Just type in the three letter IATA airport code of where you want to fly from and to, or scroll down the list to the airport you want. If the airport isn't there, just type in the three letter code. Select the outbound and return days, hit go, and Robert is your mother’s brother.

If you don’t know your IATA codes, there is a helpful list here:

If you select indirect flights, Airport Fox will show you some often fascinating ways to get to your destination via places that you never knew existed, and which you probably didn’t want to go via anyway.

The way the net disects

To book the flights – well, that’s up to you. I’m just showing if there is any availability. You’ll then have the fight to book the flight with the BD DC or your own frequent flyer scheme. And I’m pleased to say that is something I’m keeping well out of.
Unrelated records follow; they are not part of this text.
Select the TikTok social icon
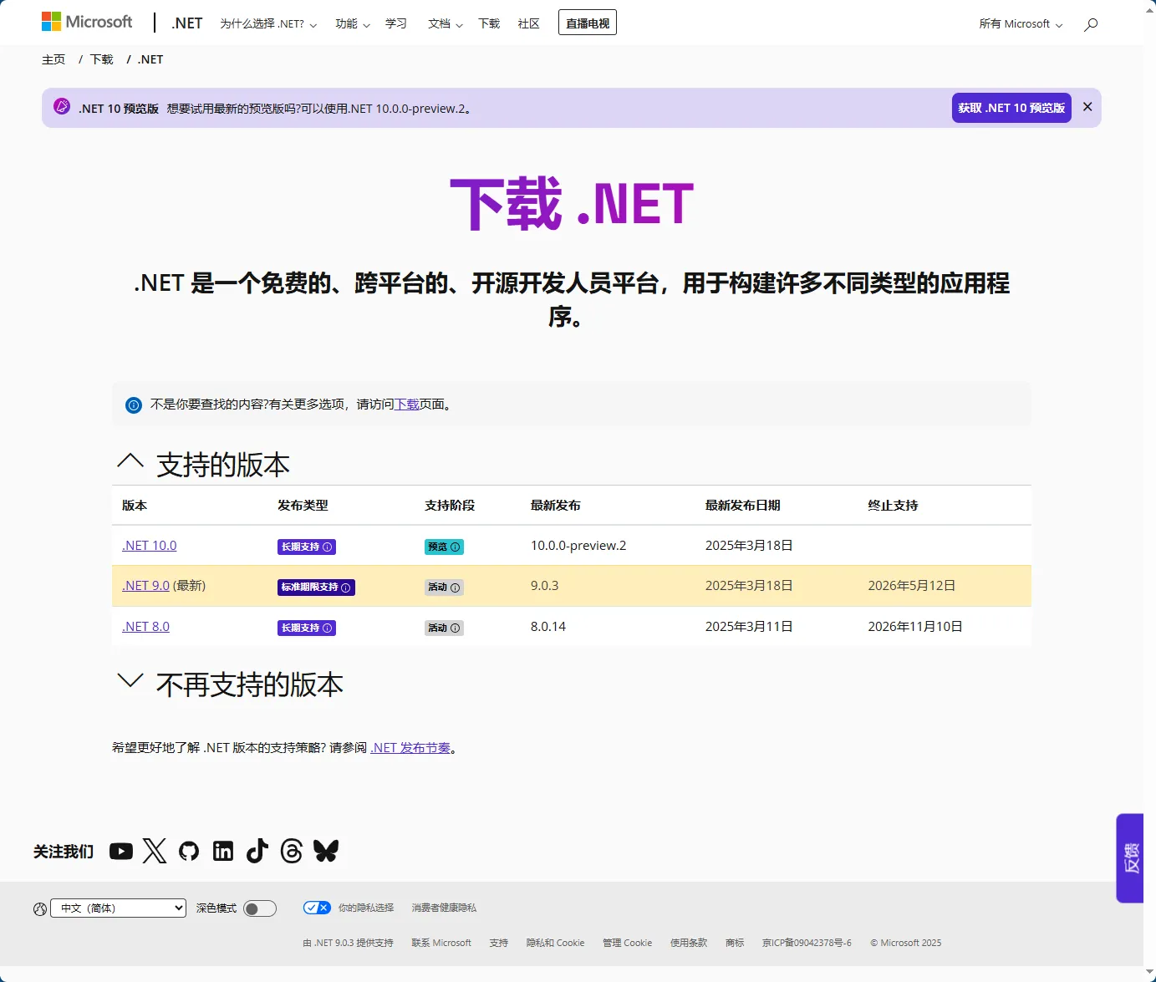pos(257,851)
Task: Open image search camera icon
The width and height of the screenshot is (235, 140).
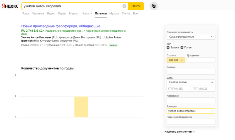Action: 154,6
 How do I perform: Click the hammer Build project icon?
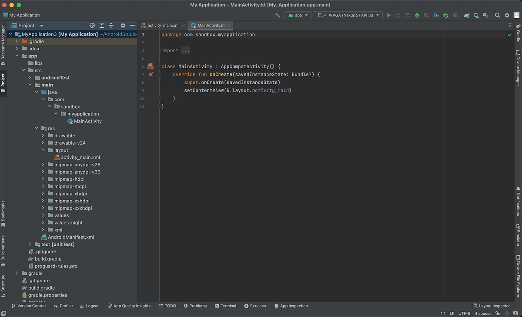[277, 15]
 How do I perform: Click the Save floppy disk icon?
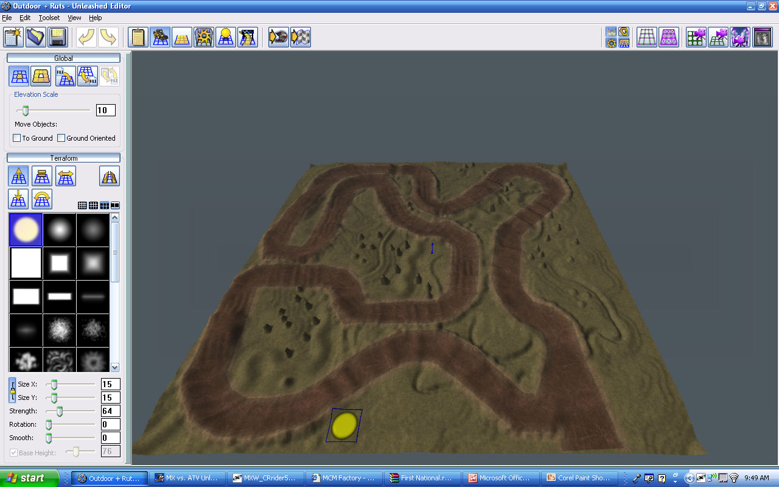58,37
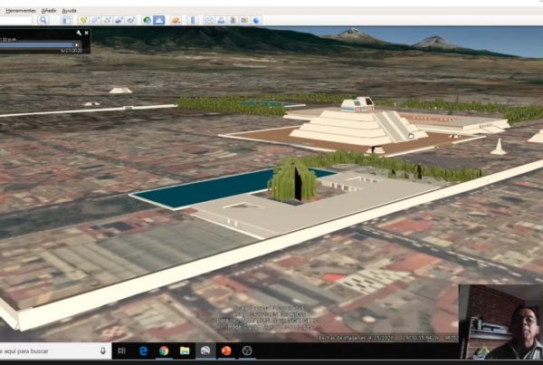
Task: Toggle sunlight across the landscape
Action: 159,19
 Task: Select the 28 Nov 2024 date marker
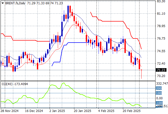[9, 111]
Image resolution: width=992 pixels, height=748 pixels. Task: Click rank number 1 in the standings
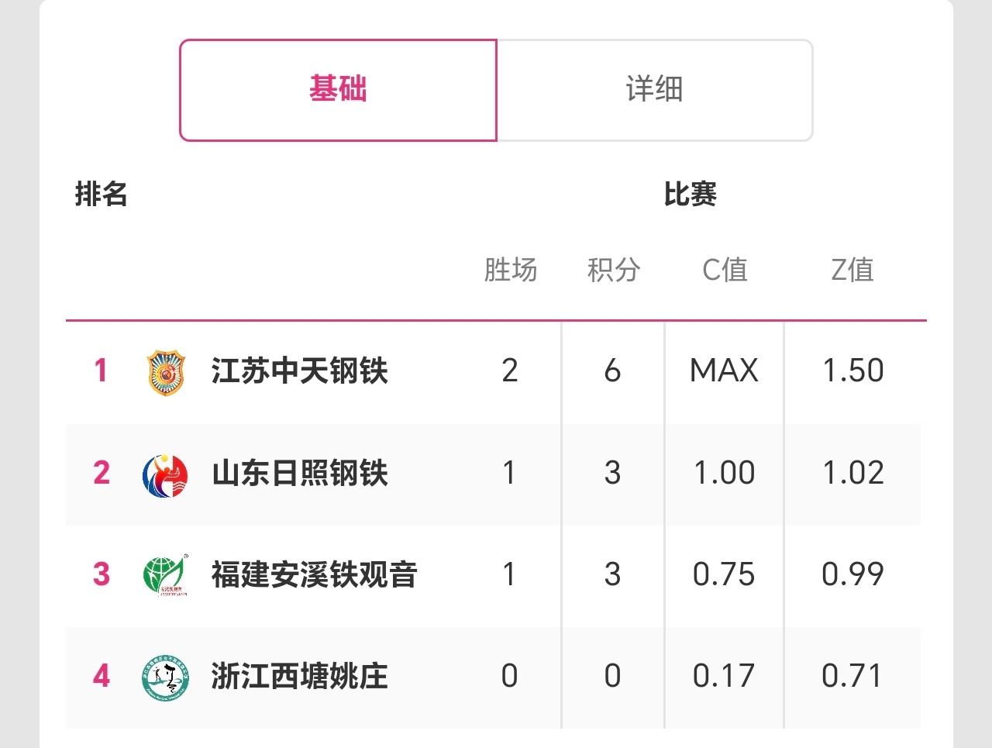[x=101, y=371]
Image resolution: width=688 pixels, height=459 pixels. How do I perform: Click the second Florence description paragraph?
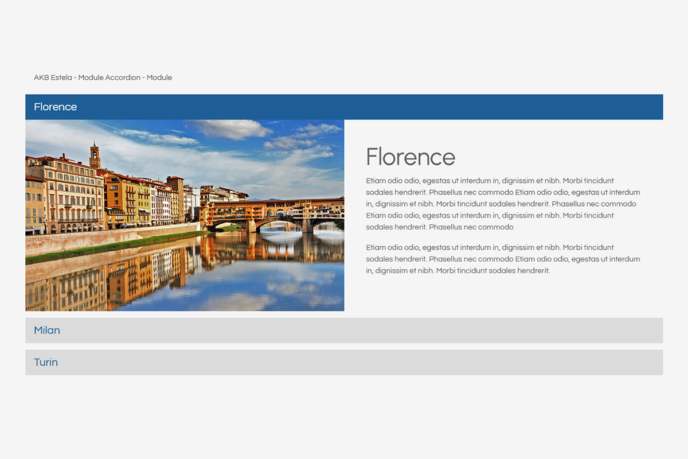(503, 259)

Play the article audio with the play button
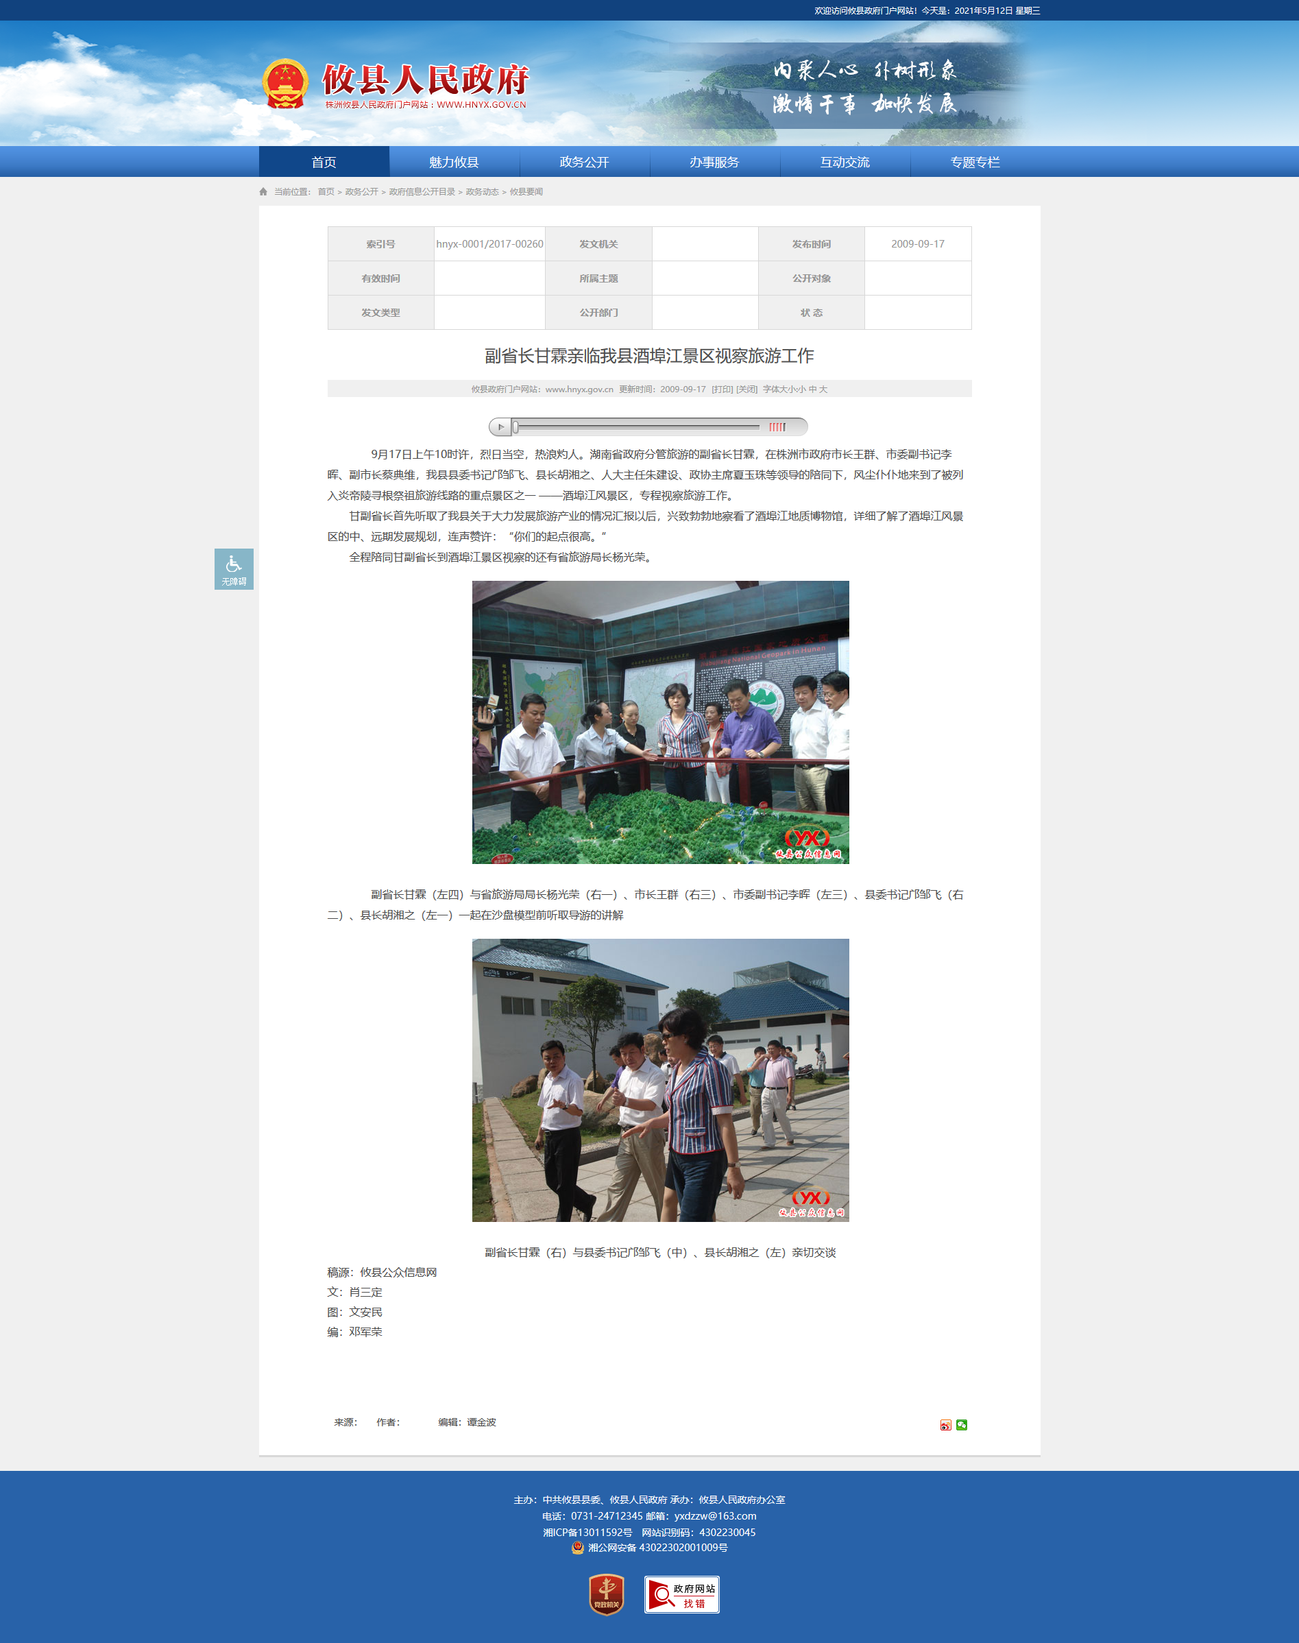[500, 427]
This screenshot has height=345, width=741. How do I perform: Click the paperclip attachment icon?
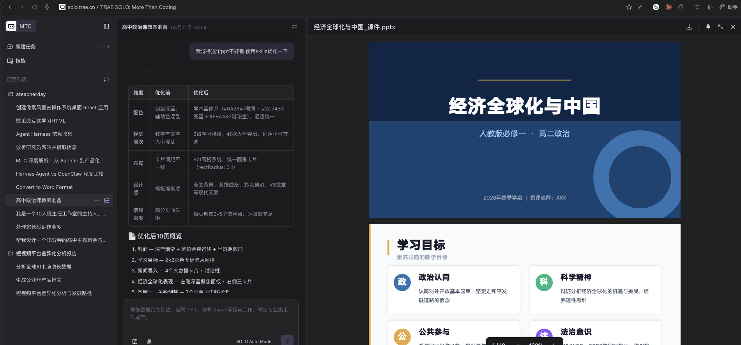149,341
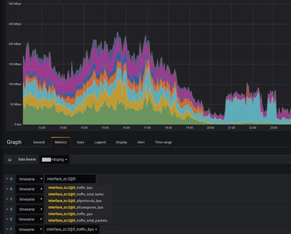The height and width of the screenshot is (234, 291).
Task: Choose interface_zc:2@0_allprotocols_bps from suggestions
Action: tap(75, 201)
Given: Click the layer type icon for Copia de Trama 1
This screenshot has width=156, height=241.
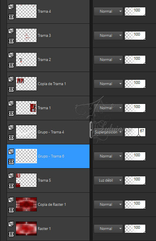Looking at the screenshot, I should [11, 79].
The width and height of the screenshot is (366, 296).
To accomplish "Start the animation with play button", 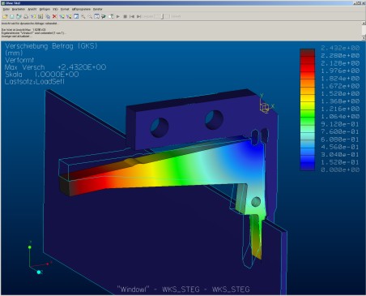I will click(118, 16).
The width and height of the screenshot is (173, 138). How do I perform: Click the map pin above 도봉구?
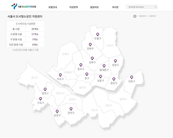pyautogui.click(x=97, y=35)
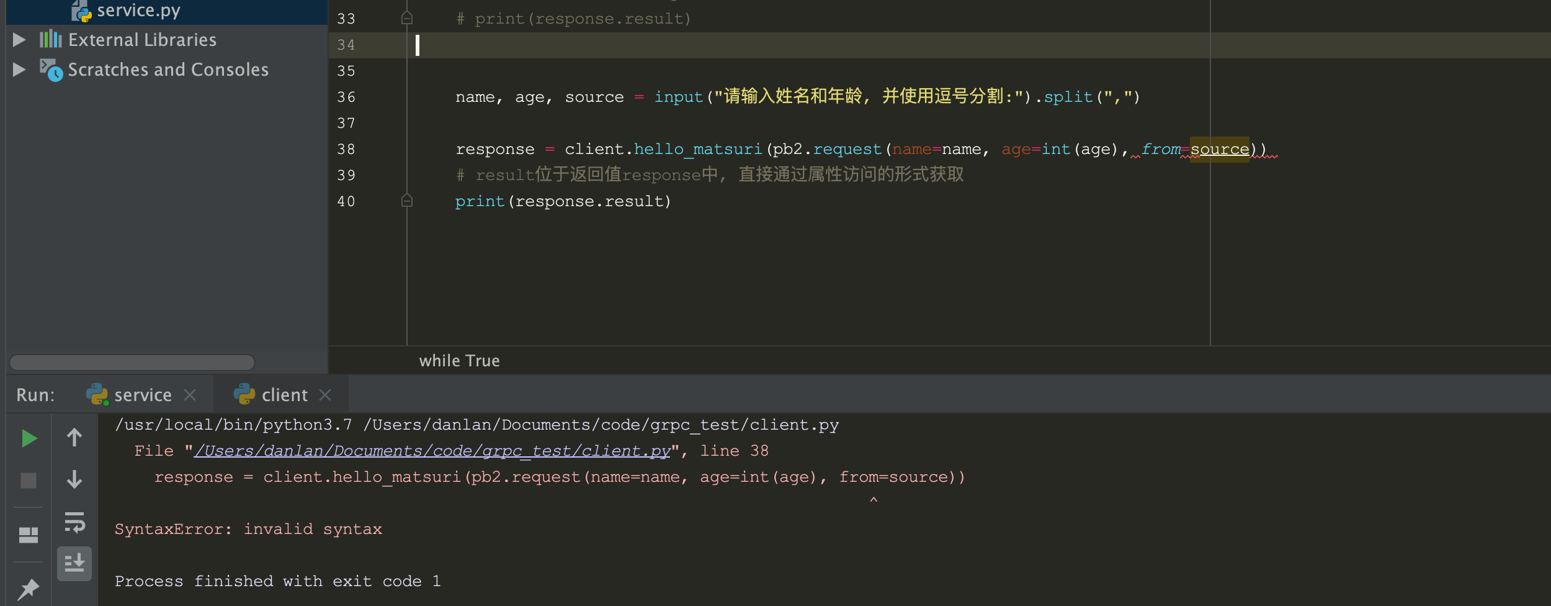Screen dimensions: 1551x606
Task: Close the client run tab
Action: pyautogui.click(x=325, y=395)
Note that Airport Fox is optimised for browsing on the latest version of IE, IE6. If you have an earlier version, it won't display very well.

Contact Airport Fox

I really do appreciate all the Emails I get about Airport Fox: Click Here to Email me.

Changelog

v1.1

17th Jan 2006

Now using Airportfox.com

v1.04

18th Feb 2004

Now Delta do not want their data shown. I can still show their codeshare however!

v1.04

23rd Dec 2003

American Airlines requested their data be removed.

v1.03

4st Dec 2003

Added Boeing 73W (a 737 with winglets no less) plus recognition of SGN/KVB/KHV/LED/HNL/RDU/BWI/PHL/DTW/MCO/CVG/PBI/LPA/TFS airports.

v1.00

14th July 2002

Removed 'logging on' GDS information.
Label on button Refine to redefine.
Create error if no airports entered or invalid. Added: error if either airport is blank or invalid.

v0.22

4th March 2002
Grrr. The end of Ansett. Now will just display bmi, Spanair and Varig availability.

v0.17

19th Aug 2001

No longer based at CHT airport. Timezone shifted to relfect this to the mainland.

v0.12

22st Sept 1999
First real working version

Version number on main header page.
Bottom page Alpha test message shortened.

v0.01

1st Oct 1998
Alpha Launch
First pre-launch version, with all working functionality. Launched in the Qantas Club in Adelaide of all places... well, I happened to be there, and it was the first place to try it out.